The old centre was aimed primarily at children and their families, but the new Discovery Centre is seeking to attract people of all ages with travelling exhibits, interactive astronomy shows and invention workshops, said Dov Bercovici, president and CEO of the centre.
"There's experiences for everyone," said Bercovici in the atrium, which offers expansive views of the centre's three levels and is illuminated by several large, beachball-esque lights that periodically change colour.
"We want to encourage the public, of any age, to understand the science of their daily lives. People can even come here on date night."
The centre's bottom floor is where travelling exhibitions will be set up for three- to four-month stopovers.
The first exhibit is one that explores the scientific side of music -- from the physics of guitars and drums to why certain notes sound more pleasing than others.
"We really believe that science and art are essential to each other," said Bercovici just after strumming a G chord on an electric guitar in front of one section that details the history of the six-stringed instrument.
Tucked into the back corner of the bottom floor is a workshop-style room dubbed the "innovation lab." Inside on a recent day several people are sitting on stools and hovering over long wooden tables. Dozens of simple circuit boards -- made from nails and blocks of wood -- are scattered throughout the brightly lit space.
It's here where visitors will be able to learn how to invent and fabricate things like a potato battery or drone.
"It's all about exploration," said lab co-ordinator Ryan Jameson just before showing off some newly 3D-printed art, including a scorpion equipped with a moving tail.
"The whole centre is about being curious and staying curious because that is the first step to discovery."
On the second floor guests are greeted by a life-size yellow Piper J-3 Cub, a lightweight aircraft first produced in 1938. It's part of three themed galleries: flight, health and energy. Each section features interactive and hands-on activities that teach about the science behind our society, such as harnessing tidal power and human anatomy.
Light pours in through large windows overlooking the Halifax Seaport Farmers' Market and the Halifax harbour on the top level of the centre, where the kids-only section is located.
There's a farm, supermarket and doctor's office -- all designed to teach children about how their cities function. Kids pull carrots and other vegetables from a soil bed and pop them through a window into the grocery store, simulating the "farm-to-table" movement.
It's also home to a relic from the original Discovery Centre: The ever-popular PVC pipe organ, which children slap with flip-flops to create music.
"Because it's hands-on, people want to stay longer. They're not just walking through and looking at things. They're getting involved and staying active," said Bercovici, descending noisy stairs that act like piano keys.

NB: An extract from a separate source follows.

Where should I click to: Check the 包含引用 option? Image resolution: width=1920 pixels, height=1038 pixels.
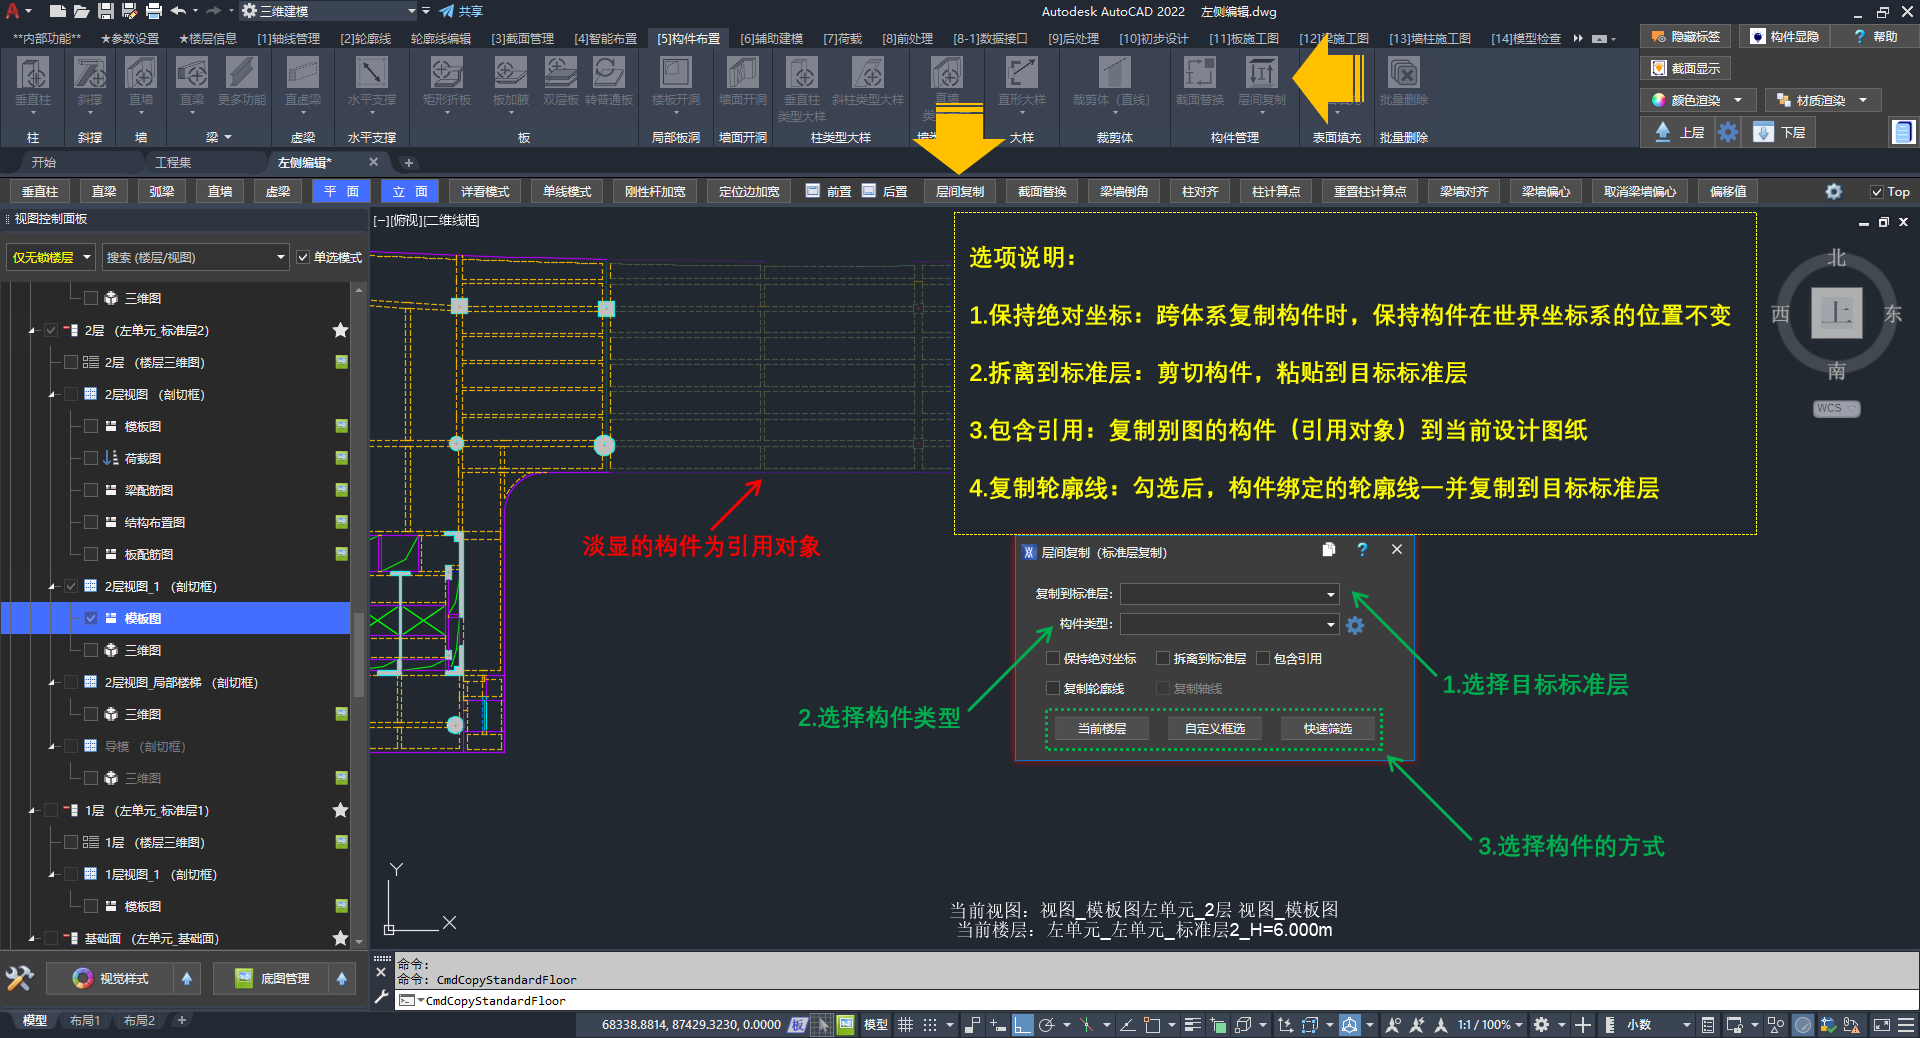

Every floor will be equipped with science, technology, engineering, arts and mathematics (STEAM) facilitators, who will be on hand to engage with visitors and offer new experiences on rolling carts.
If You Go...
The Discovery Centre opens for business on Feb. 12 and is located at 1215 Lower Water St.
It's open daily from 10 a.m. to 5 p.m., and until 8 p.m. on Wednesdays.
Admission is $12 for adults, $10 for children and seniors, and children two and under are free. A family with two adults and two children costs $40.